El ruido de una sirena ha puesto en el aire azul una raya finísima, apenas perceptible.

Me desperté sobresaltado. Creí que Manolo estaba haciendo las maletas. ¡Ah!, es que quizá, ¿tengo temor a quedarme solo en este mundo, a ser de verdad un extraño y convertirme, al mismo tiempo, en un títere que en el mejor de los casos hace reír? Ya no me acuerdo de la Maca. Debiera llevarle unas flores a su tumba desconocida y decirle, simple, lisa, llanamente: «Uno de los tuyos», pero mentiría.

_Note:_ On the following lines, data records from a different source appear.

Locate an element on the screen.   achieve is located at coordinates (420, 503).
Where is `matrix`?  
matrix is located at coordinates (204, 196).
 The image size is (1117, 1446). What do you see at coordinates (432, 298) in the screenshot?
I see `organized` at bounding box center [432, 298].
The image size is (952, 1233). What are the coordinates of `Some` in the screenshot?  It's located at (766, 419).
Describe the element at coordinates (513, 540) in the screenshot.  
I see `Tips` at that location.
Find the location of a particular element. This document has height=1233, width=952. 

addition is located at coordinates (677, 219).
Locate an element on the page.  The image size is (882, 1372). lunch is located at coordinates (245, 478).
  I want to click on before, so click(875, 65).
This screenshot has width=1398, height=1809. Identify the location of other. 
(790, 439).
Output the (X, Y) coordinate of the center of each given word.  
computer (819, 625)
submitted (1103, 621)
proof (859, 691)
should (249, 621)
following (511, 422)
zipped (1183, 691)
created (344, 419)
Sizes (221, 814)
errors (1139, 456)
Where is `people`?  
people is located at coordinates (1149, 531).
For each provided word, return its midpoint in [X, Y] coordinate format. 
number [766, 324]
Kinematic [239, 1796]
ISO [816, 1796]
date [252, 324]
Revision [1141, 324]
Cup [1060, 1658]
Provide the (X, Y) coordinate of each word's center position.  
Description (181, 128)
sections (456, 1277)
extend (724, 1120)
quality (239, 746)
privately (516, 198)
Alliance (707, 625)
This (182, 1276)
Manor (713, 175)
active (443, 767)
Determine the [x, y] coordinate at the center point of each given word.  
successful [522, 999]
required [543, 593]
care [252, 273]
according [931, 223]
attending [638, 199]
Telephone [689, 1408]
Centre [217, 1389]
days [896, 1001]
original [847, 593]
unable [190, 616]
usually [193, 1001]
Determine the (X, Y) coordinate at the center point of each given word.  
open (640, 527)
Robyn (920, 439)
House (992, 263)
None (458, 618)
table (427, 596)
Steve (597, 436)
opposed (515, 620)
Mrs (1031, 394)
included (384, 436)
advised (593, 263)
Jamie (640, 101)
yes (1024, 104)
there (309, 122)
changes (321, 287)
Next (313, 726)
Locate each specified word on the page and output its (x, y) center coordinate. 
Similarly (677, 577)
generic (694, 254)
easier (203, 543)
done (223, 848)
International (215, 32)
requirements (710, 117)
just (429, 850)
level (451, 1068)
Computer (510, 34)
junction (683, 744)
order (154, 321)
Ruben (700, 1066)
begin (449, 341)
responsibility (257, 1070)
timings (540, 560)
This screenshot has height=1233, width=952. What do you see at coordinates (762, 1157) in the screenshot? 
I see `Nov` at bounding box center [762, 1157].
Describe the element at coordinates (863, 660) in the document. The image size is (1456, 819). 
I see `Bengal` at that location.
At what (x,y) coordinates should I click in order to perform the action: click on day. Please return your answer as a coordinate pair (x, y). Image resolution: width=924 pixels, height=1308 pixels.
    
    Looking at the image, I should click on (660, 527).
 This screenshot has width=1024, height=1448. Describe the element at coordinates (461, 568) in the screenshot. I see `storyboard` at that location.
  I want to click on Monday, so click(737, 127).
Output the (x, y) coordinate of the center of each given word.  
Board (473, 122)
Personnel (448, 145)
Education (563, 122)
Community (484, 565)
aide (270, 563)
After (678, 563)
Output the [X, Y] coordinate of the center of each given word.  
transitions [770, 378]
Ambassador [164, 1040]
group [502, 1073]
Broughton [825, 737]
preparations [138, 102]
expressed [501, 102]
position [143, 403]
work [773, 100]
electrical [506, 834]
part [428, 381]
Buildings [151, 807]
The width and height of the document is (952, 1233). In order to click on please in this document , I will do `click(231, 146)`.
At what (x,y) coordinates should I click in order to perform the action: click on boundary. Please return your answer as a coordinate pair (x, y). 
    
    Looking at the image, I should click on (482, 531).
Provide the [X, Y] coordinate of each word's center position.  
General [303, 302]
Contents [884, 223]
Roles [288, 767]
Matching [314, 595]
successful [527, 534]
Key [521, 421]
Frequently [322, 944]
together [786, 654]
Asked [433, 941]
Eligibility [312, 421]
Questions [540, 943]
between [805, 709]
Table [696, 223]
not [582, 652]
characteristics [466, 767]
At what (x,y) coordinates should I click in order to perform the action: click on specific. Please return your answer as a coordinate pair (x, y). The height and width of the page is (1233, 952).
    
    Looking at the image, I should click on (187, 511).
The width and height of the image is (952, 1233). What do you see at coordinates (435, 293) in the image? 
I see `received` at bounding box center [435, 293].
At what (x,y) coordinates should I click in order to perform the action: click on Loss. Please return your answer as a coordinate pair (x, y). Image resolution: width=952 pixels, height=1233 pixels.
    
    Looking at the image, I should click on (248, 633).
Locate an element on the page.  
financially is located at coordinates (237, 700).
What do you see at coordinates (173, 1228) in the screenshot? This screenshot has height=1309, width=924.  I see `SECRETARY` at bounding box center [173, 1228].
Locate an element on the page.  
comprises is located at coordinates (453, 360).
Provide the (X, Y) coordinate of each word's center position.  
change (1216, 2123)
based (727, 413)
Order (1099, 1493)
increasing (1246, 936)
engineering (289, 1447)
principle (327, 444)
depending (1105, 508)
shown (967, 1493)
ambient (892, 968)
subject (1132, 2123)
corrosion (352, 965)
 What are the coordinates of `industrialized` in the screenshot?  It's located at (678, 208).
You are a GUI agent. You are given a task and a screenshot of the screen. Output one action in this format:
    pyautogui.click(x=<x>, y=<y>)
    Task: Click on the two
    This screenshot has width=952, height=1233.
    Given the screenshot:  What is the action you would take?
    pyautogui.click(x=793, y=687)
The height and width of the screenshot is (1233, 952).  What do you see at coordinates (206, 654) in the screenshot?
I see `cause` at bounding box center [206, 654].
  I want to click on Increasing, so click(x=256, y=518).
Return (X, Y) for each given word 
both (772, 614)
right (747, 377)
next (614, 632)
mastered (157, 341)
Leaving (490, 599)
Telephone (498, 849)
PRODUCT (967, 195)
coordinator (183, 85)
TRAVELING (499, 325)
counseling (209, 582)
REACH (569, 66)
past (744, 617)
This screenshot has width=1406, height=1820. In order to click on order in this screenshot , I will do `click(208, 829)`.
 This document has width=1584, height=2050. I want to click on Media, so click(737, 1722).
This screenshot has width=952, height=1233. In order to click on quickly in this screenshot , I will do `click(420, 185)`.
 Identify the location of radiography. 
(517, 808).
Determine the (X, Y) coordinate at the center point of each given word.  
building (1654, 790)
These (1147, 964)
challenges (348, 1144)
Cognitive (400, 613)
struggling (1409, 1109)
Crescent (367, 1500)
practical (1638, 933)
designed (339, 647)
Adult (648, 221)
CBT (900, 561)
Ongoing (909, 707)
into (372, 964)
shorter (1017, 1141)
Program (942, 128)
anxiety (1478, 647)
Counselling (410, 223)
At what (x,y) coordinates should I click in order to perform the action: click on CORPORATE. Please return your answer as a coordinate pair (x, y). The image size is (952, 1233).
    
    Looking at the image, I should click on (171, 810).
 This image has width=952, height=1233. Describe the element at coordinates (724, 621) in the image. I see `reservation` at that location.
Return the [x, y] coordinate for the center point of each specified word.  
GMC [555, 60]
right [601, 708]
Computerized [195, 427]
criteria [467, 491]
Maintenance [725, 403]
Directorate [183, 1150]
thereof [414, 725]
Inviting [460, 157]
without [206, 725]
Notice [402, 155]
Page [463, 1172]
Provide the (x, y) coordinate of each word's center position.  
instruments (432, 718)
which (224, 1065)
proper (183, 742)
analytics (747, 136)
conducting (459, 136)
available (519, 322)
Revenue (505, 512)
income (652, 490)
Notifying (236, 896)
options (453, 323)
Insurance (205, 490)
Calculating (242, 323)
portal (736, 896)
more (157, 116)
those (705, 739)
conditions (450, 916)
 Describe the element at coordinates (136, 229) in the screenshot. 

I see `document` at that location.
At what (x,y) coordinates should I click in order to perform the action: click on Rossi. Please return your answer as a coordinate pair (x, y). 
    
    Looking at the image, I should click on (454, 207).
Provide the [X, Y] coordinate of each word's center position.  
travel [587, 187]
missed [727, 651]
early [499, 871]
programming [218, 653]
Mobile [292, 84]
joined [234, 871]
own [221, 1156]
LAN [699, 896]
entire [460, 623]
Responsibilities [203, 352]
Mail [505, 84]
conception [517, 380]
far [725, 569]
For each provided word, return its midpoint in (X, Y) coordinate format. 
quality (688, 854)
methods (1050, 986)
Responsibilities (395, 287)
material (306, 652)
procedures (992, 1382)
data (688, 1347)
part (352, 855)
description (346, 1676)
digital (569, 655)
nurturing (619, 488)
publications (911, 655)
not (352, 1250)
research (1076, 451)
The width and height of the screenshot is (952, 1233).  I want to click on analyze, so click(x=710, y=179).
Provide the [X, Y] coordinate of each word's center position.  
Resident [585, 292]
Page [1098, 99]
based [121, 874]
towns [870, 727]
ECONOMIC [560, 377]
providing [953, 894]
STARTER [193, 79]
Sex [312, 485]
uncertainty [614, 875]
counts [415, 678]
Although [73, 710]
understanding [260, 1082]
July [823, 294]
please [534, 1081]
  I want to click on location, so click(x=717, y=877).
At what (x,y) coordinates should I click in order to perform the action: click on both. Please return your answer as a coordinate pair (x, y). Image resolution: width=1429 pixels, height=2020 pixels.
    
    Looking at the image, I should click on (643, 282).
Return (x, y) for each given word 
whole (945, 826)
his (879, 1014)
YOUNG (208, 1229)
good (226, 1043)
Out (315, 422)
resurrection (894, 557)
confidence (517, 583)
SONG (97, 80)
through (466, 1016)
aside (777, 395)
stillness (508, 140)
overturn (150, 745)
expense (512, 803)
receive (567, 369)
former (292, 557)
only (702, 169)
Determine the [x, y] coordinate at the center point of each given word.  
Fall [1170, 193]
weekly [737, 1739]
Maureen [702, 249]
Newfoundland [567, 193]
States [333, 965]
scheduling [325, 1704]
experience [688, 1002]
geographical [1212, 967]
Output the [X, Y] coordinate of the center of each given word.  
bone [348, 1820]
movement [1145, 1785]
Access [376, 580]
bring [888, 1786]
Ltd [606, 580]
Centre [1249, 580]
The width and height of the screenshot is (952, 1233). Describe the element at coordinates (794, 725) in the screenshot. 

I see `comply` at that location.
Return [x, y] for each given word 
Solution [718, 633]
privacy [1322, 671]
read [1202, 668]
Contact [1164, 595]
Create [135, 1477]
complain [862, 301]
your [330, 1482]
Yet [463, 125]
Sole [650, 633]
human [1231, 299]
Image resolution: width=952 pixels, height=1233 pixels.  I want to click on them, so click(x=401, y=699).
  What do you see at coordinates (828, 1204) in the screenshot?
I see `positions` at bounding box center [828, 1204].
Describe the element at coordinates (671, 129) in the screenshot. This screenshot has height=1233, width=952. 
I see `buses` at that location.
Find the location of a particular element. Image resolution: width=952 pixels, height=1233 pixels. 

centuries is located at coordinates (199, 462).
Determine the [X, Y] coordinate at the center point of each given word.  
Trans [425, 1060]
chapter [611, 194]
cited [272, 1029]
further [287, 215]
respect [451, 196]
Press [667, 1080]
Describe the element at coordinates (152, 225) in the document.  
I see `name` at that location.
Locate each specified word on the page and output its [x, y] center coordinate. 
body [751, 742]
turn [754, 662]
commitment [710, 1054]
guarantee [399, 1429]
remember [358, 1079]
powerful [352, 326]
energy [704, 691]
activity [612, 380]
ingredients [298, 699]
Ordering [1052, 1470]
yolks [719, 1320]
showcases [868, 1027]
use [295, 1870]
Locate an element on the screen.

Un viento suave y reconfortante se filtra por la ventana y cae sobre mi cuerpo. Tenía que tomar una decisión, tengo que hacerlo. Puedo quedarme, quizás acepte la invitación de Silverio que es, también, la invitación de Laura. Pero tengo que trabajar. Yo no creo que haya cambiado en tan sólo unos días, unas semanas.

Mentira.

Cambian los tontos, los faltos de personalidad. La metamorfosis es un producto de los débiles. Nada más.

Me levanté de un salto. Voy a trabajar, me dije. Y en aquel instante un breve rayo de sol (quizá fuera el primero del día) vino a ponerse, como una golondrina de agosto, en el cristal de la ventana.